WHAT IS EXPECTED> All of the records below must be output exactly, with no pictures carried over.

GIVEN ENTRIES>
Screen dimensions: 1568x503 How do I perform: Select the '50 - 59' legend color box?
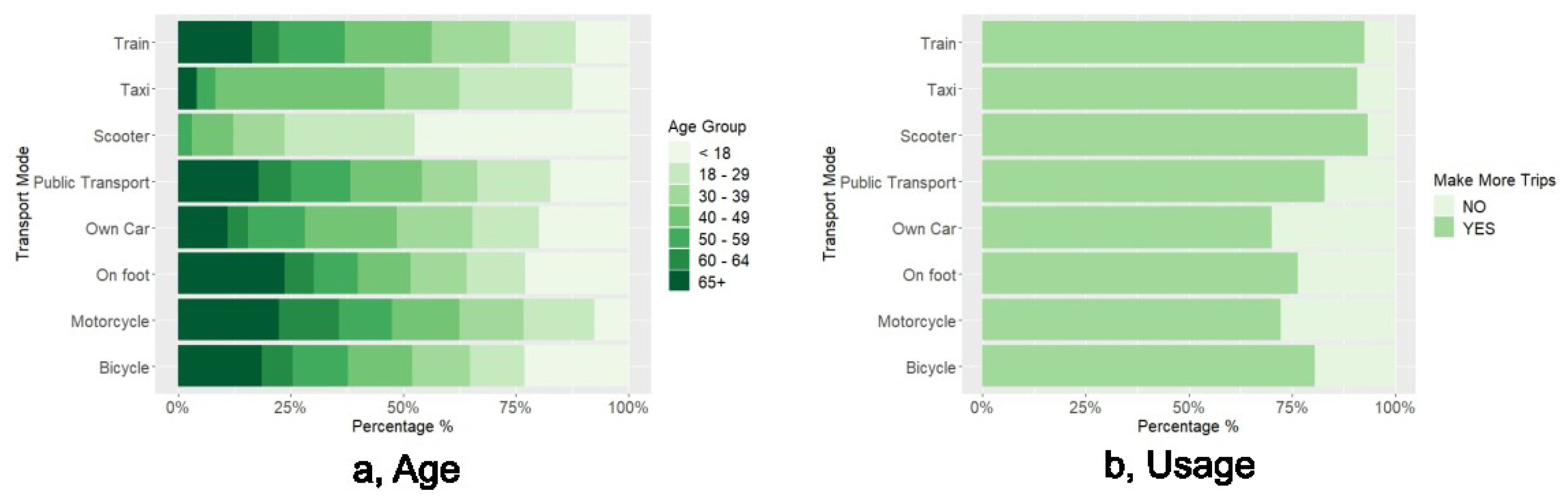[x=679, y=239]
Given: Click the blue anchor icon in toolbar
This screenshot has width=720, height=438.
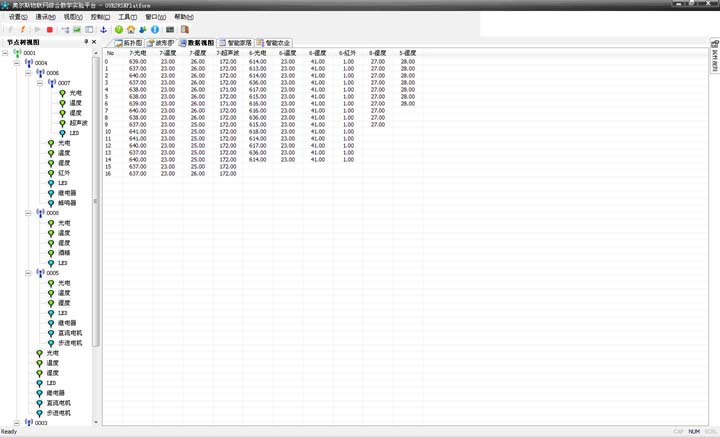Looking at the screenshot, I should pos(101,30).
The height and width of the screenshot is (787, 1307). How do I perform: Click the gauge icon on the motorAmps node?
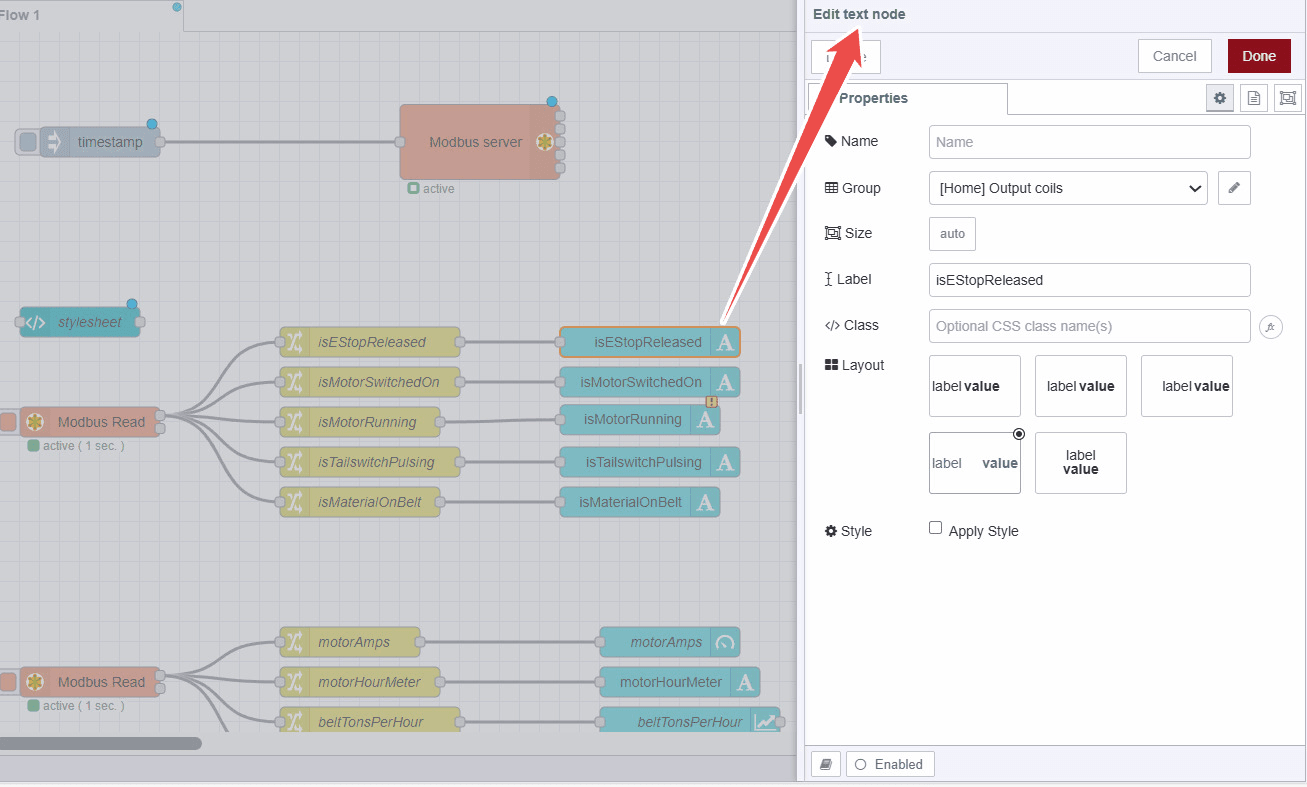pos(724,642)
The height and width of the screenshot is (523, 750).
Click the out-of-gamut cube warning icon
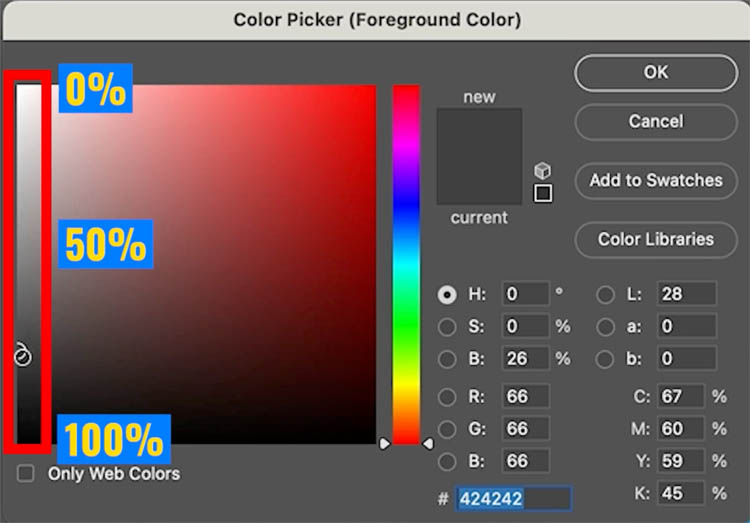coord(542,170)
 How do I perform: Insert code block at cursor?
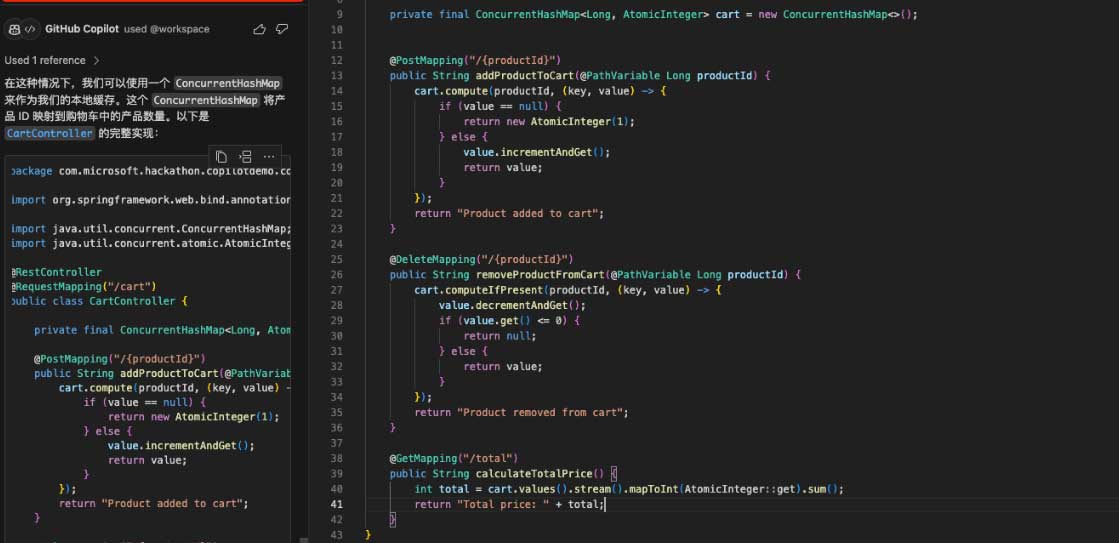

ANSWER BOX>
Screen dimensions: 1568x503 How do I perform: Select the '50 - 59' legend color box?
[x=679, y=239]
Given: Click the blue anchor icon in toolbar
This screenshot has width=720, height=438.
Looking at the screenshot, I should pos(101,30).
The height and width of the screenshot is (787, 1307). How do I perform: Click the gauge icon on the motorAmps node?
pos(724,642)
The height and width of the screenshot is (523, 750).
Click the out-of-gamut cube warning icon
coord(542,170)
 How do I perform: Insert code block at cursor?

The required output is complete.